Bernstein-Vazirani-Algorithm data snapshot
Grover’s algorithm
There are many potential applications of Grover’s algorithm. For example, it could be used to search for a particular item in a database, or to find a needle in a haystack. It could also be used for cryptography, or to solve optimization problems.
Grover’s algorithm data snapshot
Quantum Approximate Optimization Algorithm (QAOA)
Some potential applications of QAOA include: Finding the shortest path between two points in a network; solving problems in machine learning and artificial intelligence; optimizing financial portfolios; scheduling tasks and resources; designing experiments; planning routes for vehicles.
Quantum counting
Quantum counting can be used to count the number of qubits in a quantum computer, as well as the number of photons in an optical fiber.
Quantum counting data snapshot
Quantum Fourier Transform
Quantum Fourier Transform can be used for quantum state estimation, quantum state tomography, quantum process tomography, and quantum error correction.
Quantum Fourier Transform data snapshot
Quantum phase estimation
Quantum phase estimation can be used to estimate the eigenvalues of a unitary operator. This can be used to find the energy of a quantum system, or to find the time it takes for a quantum system to evolve.

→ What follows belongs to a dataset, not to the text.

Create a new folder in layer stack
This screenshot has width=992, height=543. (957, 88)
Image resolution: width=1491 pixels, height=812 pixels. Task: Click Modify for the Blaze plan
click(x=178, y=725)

Quantum phase estimation data snapshot
Quantum walk search algorithm
There are many potential applications for the quantum walk search algorithm. Some examples include: Searching for a specific item in a large database; finding a needle in a haystack; navigating through a maze; optimizing routes in transportation networks.
Quantum walk search algorithm data snapshot
Shor’s algorithm
Shor’s algorithm is a quantum algorithm for integer factorization created by Peter Shor in 1994. It is the most efficient known classical algorithm for this problem, with a running time of polynomial in the size of the integer to be factored. However, it is not known how to implement Shor’s algorithm on a quantum computer in less than exponential time.
Shor’s algorithm data snapshot
Simon’s algorithm
Simon’s algorithm is a quantum algorithm for finding the period of a function. It can be used to factor integers and to find the order of an element in a finite group.
Simon’s algorithm data snapshot
Variational quantum eigensolver algorithm (VQE)
Some potential applications of the VQE algorithm include: Finding the ground state energy of a quantum system; optimizing quantum circuits; solving quantum many-body problems; performing quantum chemistry calculations.